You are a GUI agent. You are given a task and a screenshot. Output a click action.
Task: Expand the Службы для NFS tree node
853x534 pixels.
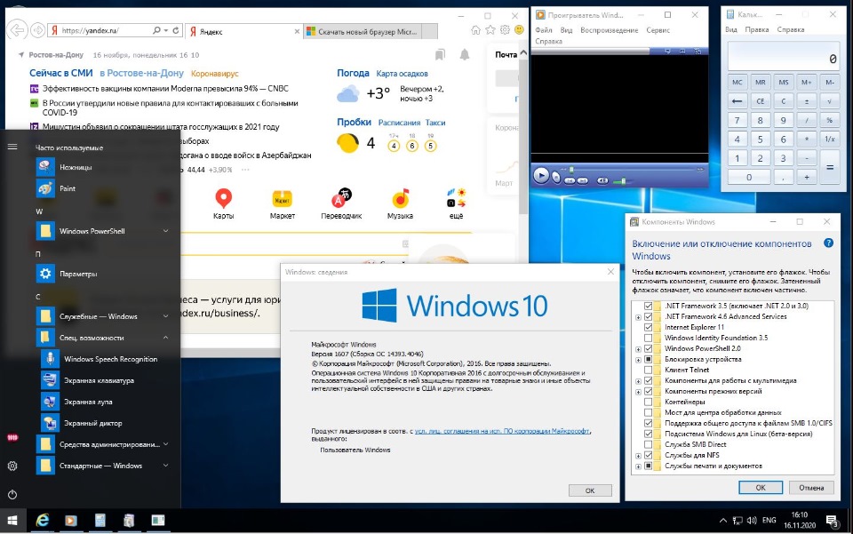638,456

==

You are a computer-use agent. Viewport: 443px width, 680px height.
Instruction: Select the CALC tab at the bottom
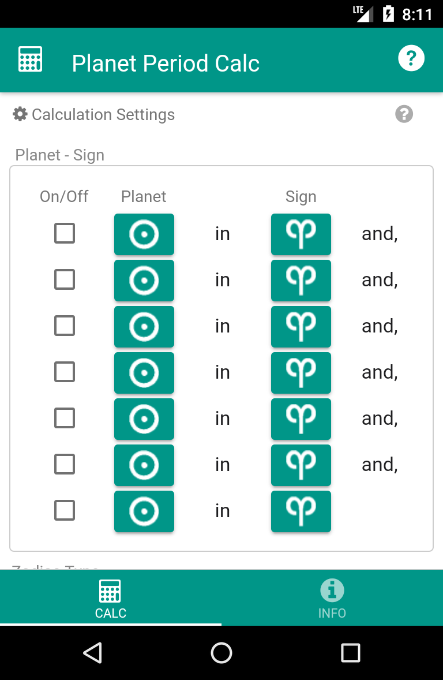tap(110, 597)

EXERCISE GOAL » Write out the stretch from the line containing "You are a computer-use" through the line containing "tap(110, 597)" again, swapping "bottom" for "top" and changing nothing else. Leave the pictures out.

SOLUTION »
You are a computer-use agent. Viewport: 443px width, 680px height.
Instruction: Select the CALC tab at the top
tap(110, 597)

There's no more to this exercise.